Tuesday, December 12, 2006

Meditación: Hemos visto cosas admirables

Las parálisis que nos invade son nuestros miedos, nuestras perezas, nuestras indiferencias y resistencias, nuestro rechazo del sacrificio y el trabajo por los demás.

Evangelio: Lc 5, 17-26
Un día estaba Jesús enseñando, y estaban sentados unos fariseos y maestros de la ley, venidos de todas las aldeas de Galilea, Judea y Jerusalén. Y el poder del Señor lo impulsaba a curar. Llegaron unos hombres que traían en una camilla a un paralítico y trataban de introducirlo para colocarlo delante de él. No encontrando por dónde introducirlo, a causa del gentío, subieron a la azotea y, separando las losetas, lo descolgaron con la camilla hasta el centro delante de Jesús. Él, viendo la fe que tenían, dijo: -"Hombre, tus pecados están perdonados". Los escribas y los fariseos se pusieron a pensar: -"¿Quién es este que dice blasfemias? ¿Quién puede perdonar pecados más que Dios?". Pero Jesús, leyendo sus pensamientos, les replicó: -"¿Qué pensáis en vuestro interior? ¿Qué es más fácil, decir "tus pecados quedan perdonados", o decir "levántate y anda"? Pues, para que veáis que el Hijo del hombre tiene poder en la tierra para perdonar pecados -dijo al paralítico-: A ti te lo digo, ponte en pie, toma tu camilla y vete a tu casa". Él, levantándose al punto, a la vista de ellos, tomó la camilla donde estaba tendido y se marchó a su casa dando gloria a Dios. Todos quedaron asombrados, y daban gloria a Dios, diciendo llenos de temor: -"Hoy hemos visto cosas admirables".

Meditación:

Muchos temas se entrelazan en este pasaje. El punto de partida es la caridad, la compasión que algunos hombres experimentan hacia un pobre paralítico, que no puede moverse. Ellos se hacen cargo y le llevan a Jesús, seguros de obtener su curación. Viene a la mente, en contraste, otro pasaje evangélico: la tristeza de un hombre enfermo, desde hace treinta y ocho años, a quien nadie había ayudado a meterse en la piscina de Betsaida para poder ser sanado (cf Jn 5, 1-9).

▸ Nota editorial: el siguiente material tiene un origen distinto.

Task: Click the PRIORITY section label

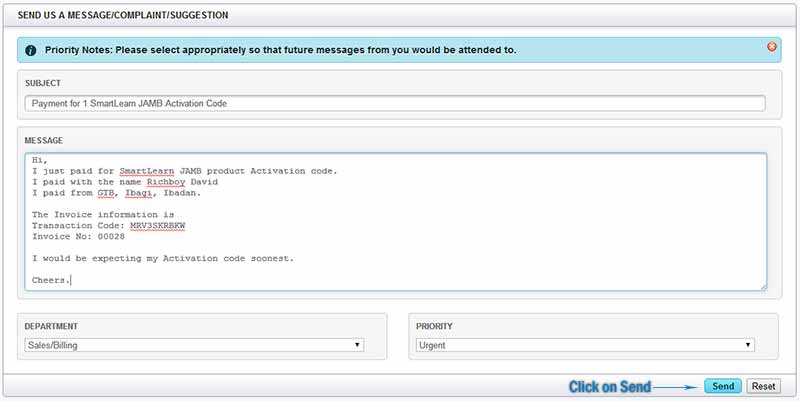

Este pasaje inicia, pues, con un acto de fe y de caridad, una caridad a toda prueba, capaz de superar todo obstáculo. Jesús queda admirado y obra el milagro. Pero, ¿cómo lo lleva a cabo? En su corazón, aquellos hombres esperaban ver al paralítico caminar. En cambio, escuchan hablar de perdón de sus pecados. Jesús, va mucho más allá de las esperanzas humanas. Pero su modo de hablar y de obrar no es claro para todos. Estamos en el momento central, en el que surgen dos posturas ante el misterio: aquellos que habían acompañado al paralítico están en silencio, un silencio de estupor y espera. En cambio, los escribas y fariseos murmuran, juzgan al Maestro. Con una segunda intervención, Jesús regala al paralítico también la salud física, como signo de la salud del espíritu, de la curación interior. Él ha venido a salvar a todo el hombre.

El texto evangélico nos invita a hacernos algunas preguntas: ¿Cuáles son mis parálisis? ¿Reconozco mi necesidad de ser curado? ¿Acepto la ayuda de los demás? Una vez curado, ¿cómo me comporto, qué uso hago de nuestras fuerzas físicas, de mis capacidades?

Las parálisis que nos invade son nuestros miedos, nuestras perezas, nuestras indiferencias y resistencias, nuestro rechazo del sacrificio y el trabajo por los demás. En una palabra, nos paraliza todo aquello que nos impide obrar según la voluntad de Dios y entregarnos cada día al servicio del bien, con fe y humildad. Nos paraliza todo aquello que nos impide andar al encuentro del Señor, ponernos cara a cara frente a él, en silencio... Sin embargo, es sólo este encuentro personal lo que necesitamos para encontrar la razón de nuestra vida y la fuerza para recorrer los caminos del amor.

Oración:

Señor Jesús, líbranos de los miedos, de los apegos egoístas que nos cierran en nuestro pequeño ego y nos impiden vivir en comunión con los demás. Concédenos descubrir el don que ellos son para nosotros, y el don que nosotros podemos ser para ellos.

Propósito:

Agradecido por los bienes recibidos, no perderé ninguna ocasión de ayudar y servir a mis hermanos en sus dificultades.